So basically, Falcon 3.0 marks the point at which MS-DOS becomes the clear-cut best platform on which to play flight sims; the point at which the ST/Amiga flight sim aficionado must go out and purchase a PC if they want to play the most advanced flight sims with the best performance and visuals.
Note however, that Falcon 3.0 was not easy to set up on original hardware: you had to configure your soundcard(s) and joysticks, find free memory, configure the memory and maybe even make a boot disk with autoexec.bat and config.sys -- stuff that microcomputers with custom chipsets did not demand of end-users. That said, the rigmarole was worth it.
Falcon 3.0 Campaign
There are three campaigns or theatres of war in Falcon 3.0: Kuwait (vs. Iraqis), Israel (vs. Syrians) and Panama (vs. "Central American States Alliance"). Each theatre has a resupply date and resupply time as well as a number of aircraft and ordnance stores.
The default targets, routes and waypoints can be edited by the player before take off. As with Gunship 2000's multi-helicopter command, up to eight wingmen from 18-strong squadrons can be assigned based on interpretable stats, such as pilot dogfighting and bombing skills.
The theatres offer 11 mission-types; a combo of air-to-air and air-to-ground. Missions include shooting down enemy aircraft (mostly MiGs), bombing SAM sites, and bombing other enemy installations such as bridges, runways and comms.
- Scramble
- Air Superiority
- Front Line Screen
- Combat Air Patrol
- Escort Transport (Milk Run)
- Escort Strike or Bombers
- Close Air Support
- Ground Strike
- SEAD (Suppression and Destruction of Enemy Air Defenses)
- Bomb
- Tactical Air Reconnaissance
Falcon 3.0 ACMI
ACMI (Air Combat Maneuvering Instrumentation) is an advanced feature of Falcon 3.0 that allows players to replay and review their combat missions via the in-flight AVTR (Airborne Video Tape Recorder). You can play back your recordings at any angle and even step through them frame-by-frame.
Falcon 3.0 Armament
- M61A1 Cannon: 1-mile-range 20mm Vulcan (six-barrel gatling gun-style)

--- Supplied records ---
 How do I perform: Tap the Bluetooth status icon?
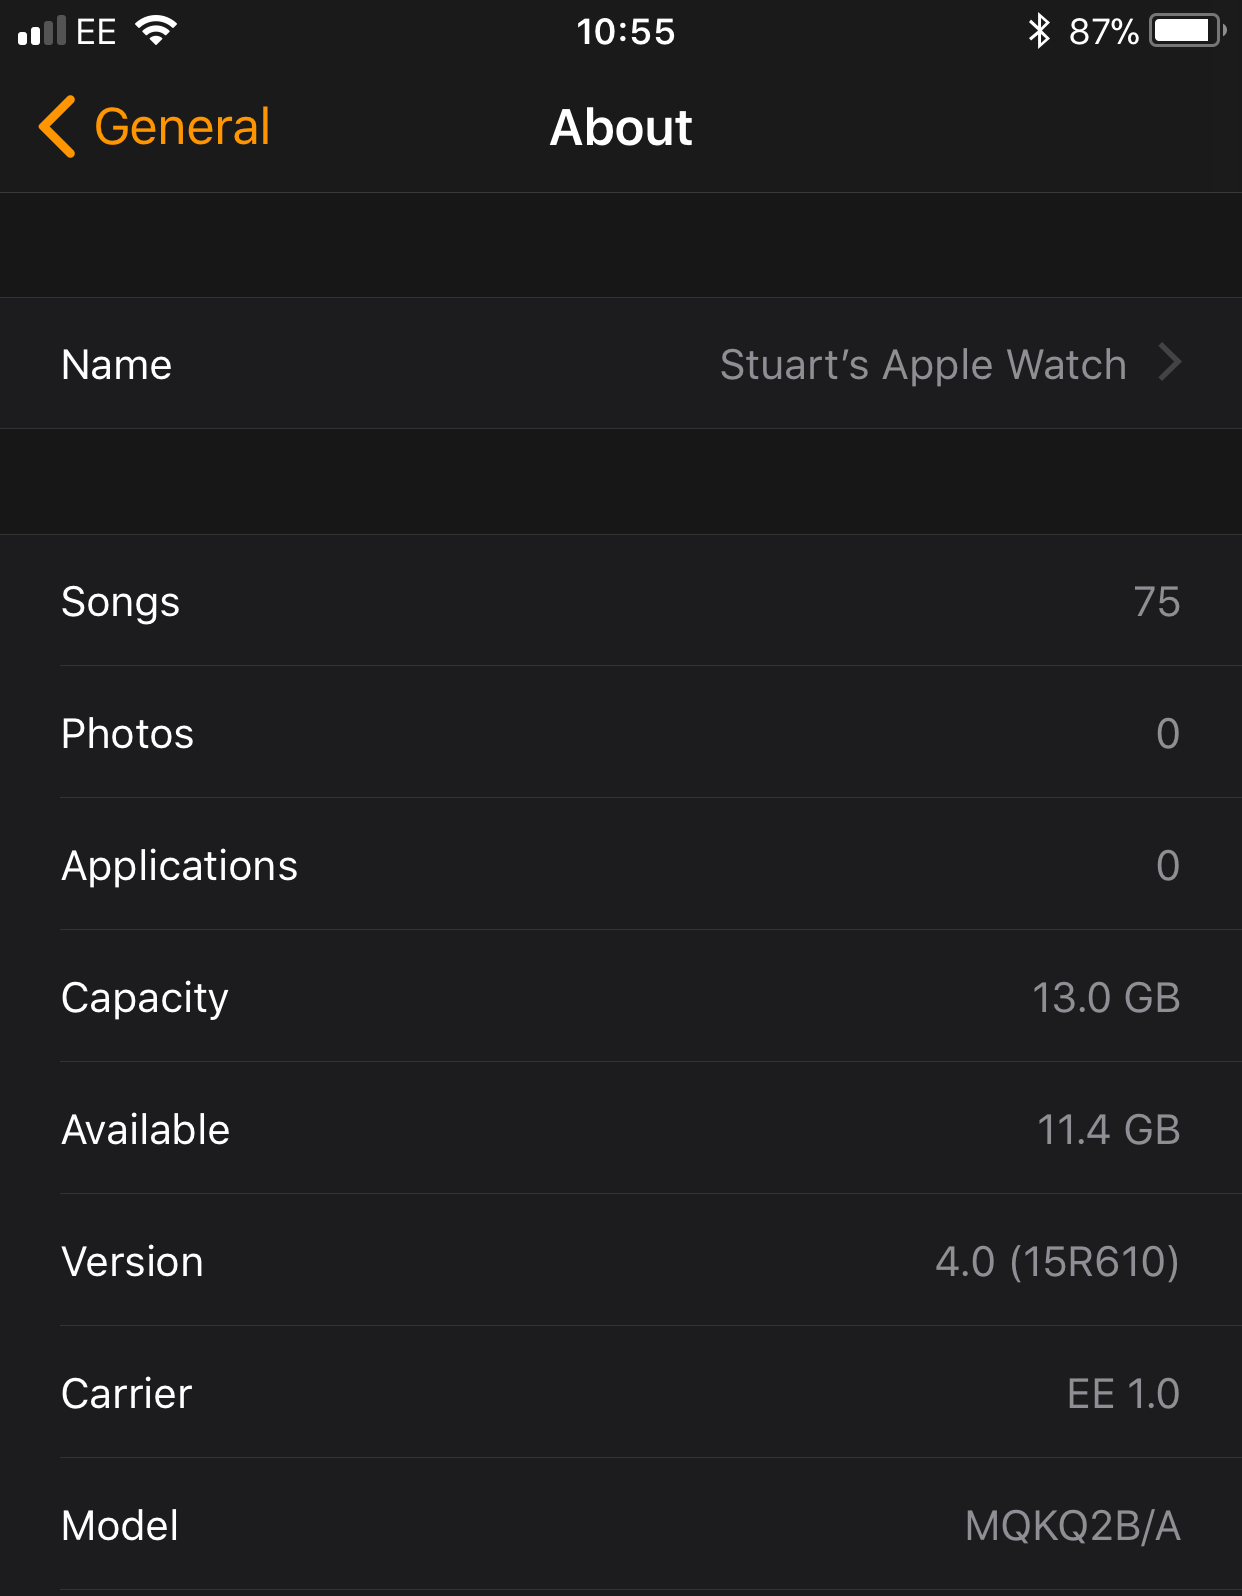click(1039, 31)
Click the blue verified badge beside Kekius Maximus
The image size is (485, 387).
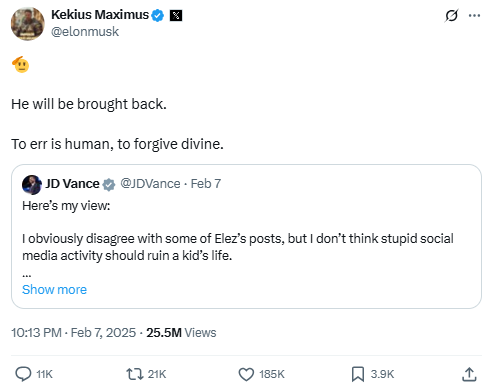pyautogui.click(x=158, y=15)
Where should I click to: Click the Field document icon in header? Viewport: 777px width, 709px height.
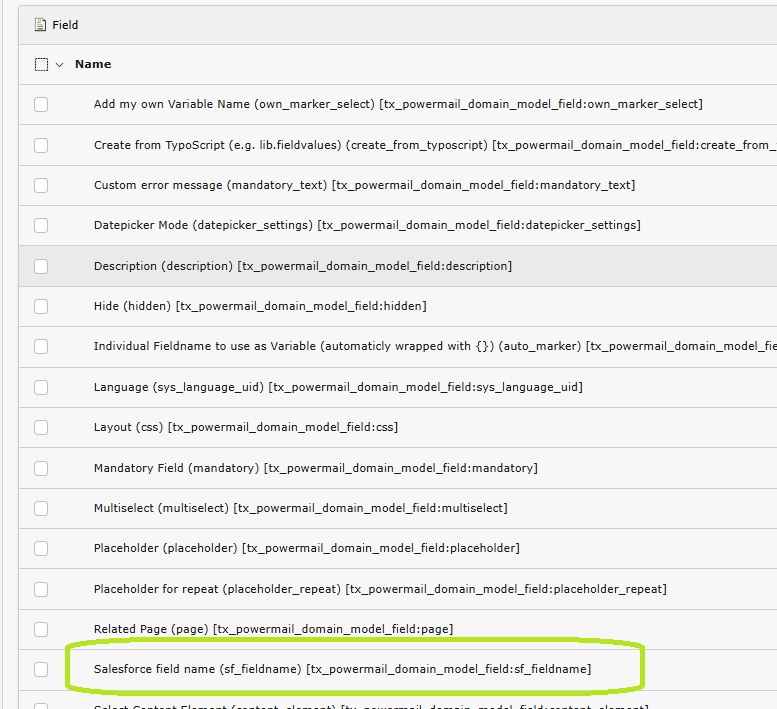[40, 25]
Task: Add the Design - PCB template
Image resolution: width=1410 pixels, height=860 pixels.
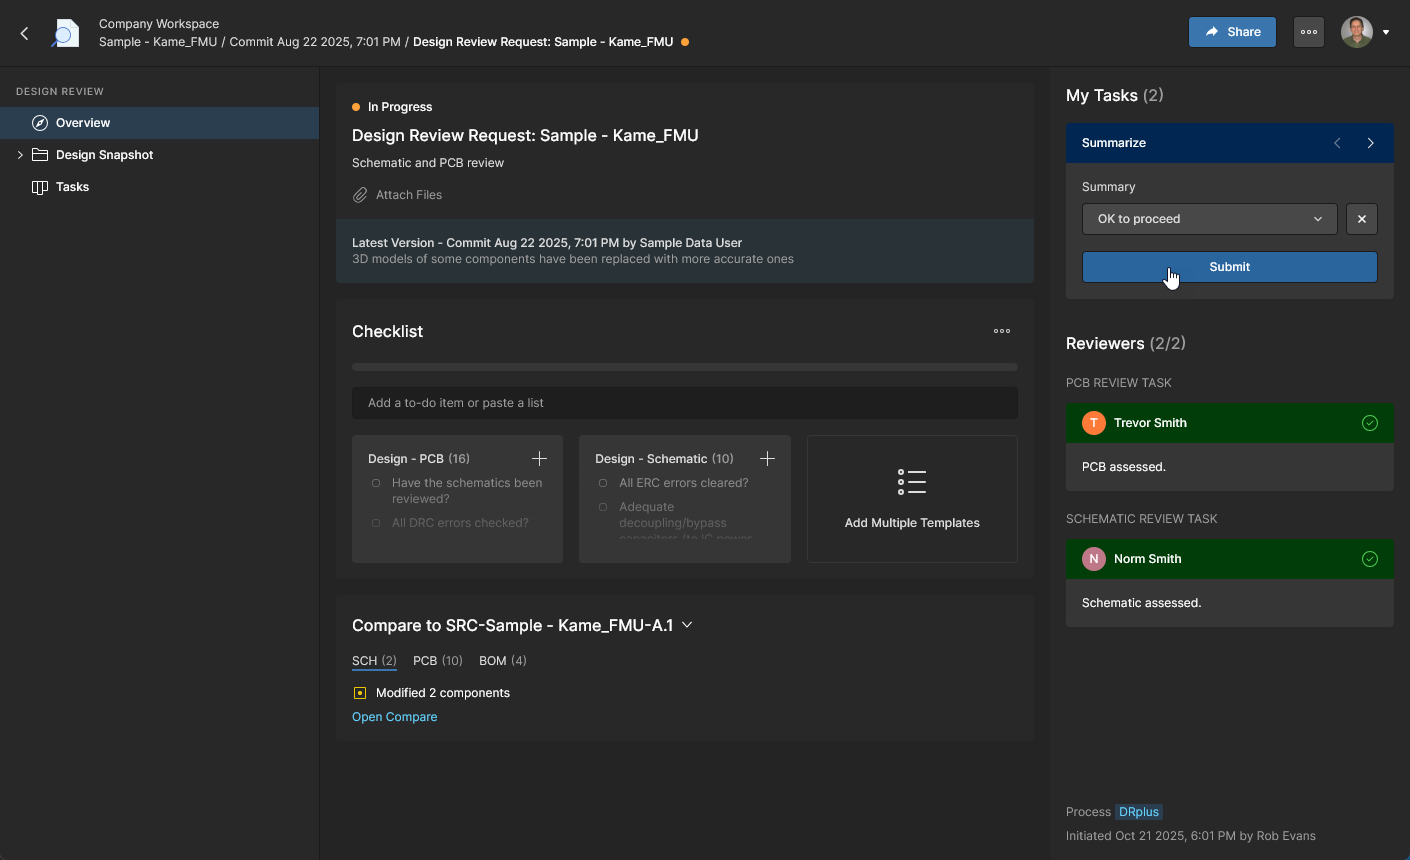Action: (539, 459)
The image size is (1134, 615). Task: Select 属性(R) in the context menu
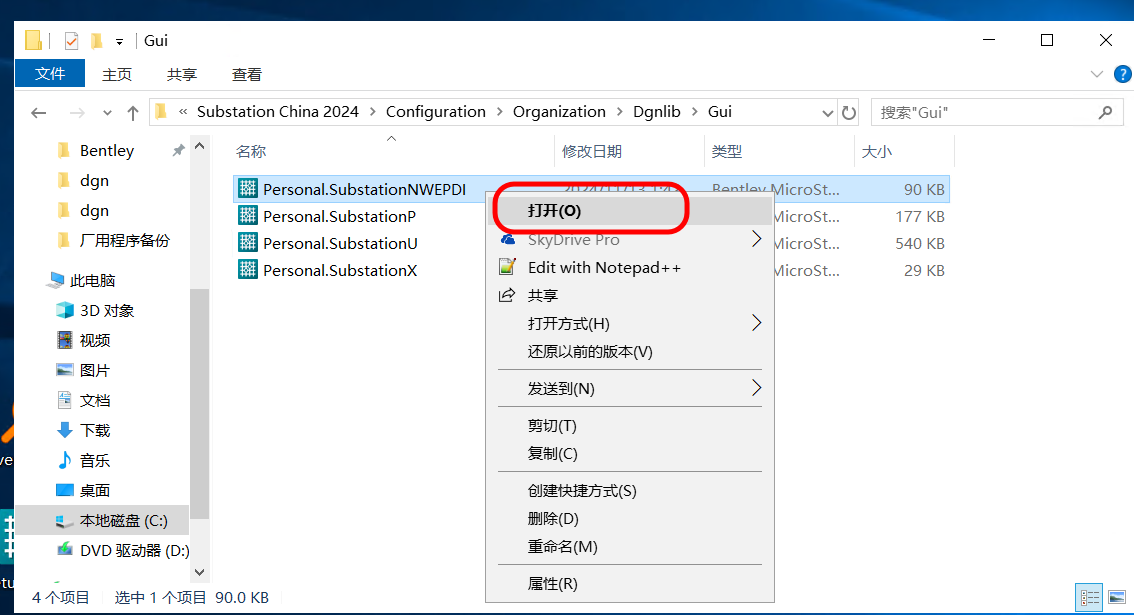[552, 583]
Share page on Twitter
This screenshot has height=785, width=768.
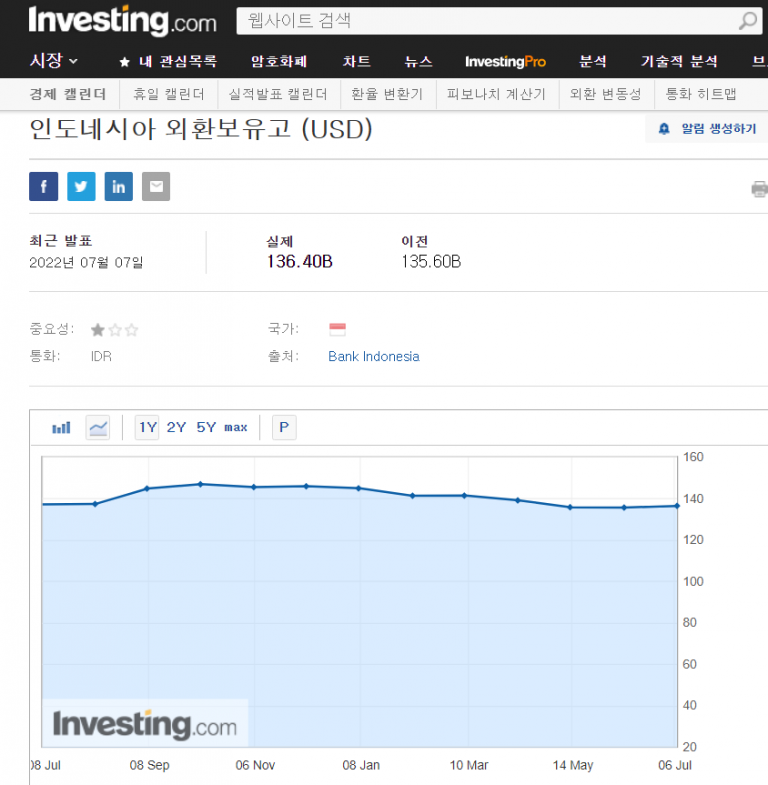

--- Required task ---
Can you copy word for word everything in the Falcon 3.0 passage from "- Escort Strike" down to "through them frame-by-frame."?

--- Output below ---
- Escort Strike or Bombers
- Close Air Support
- Ground Strike
- SEAD (Suppression and Destruction of Enemy Air Defenses)
- Bomb
- Tactical Air Reconnaissance
Falcon 3.0 ACMI
ACMI (Air Combat Maneuvering Instrumentation) is an advanced feature of Falcon 3.0 that allows players to replay and review their combat missions via the in-flight AVTR (Airborne Video Tape Recorder). You can play back your recordings at any angle and even step through them frame-by-frame.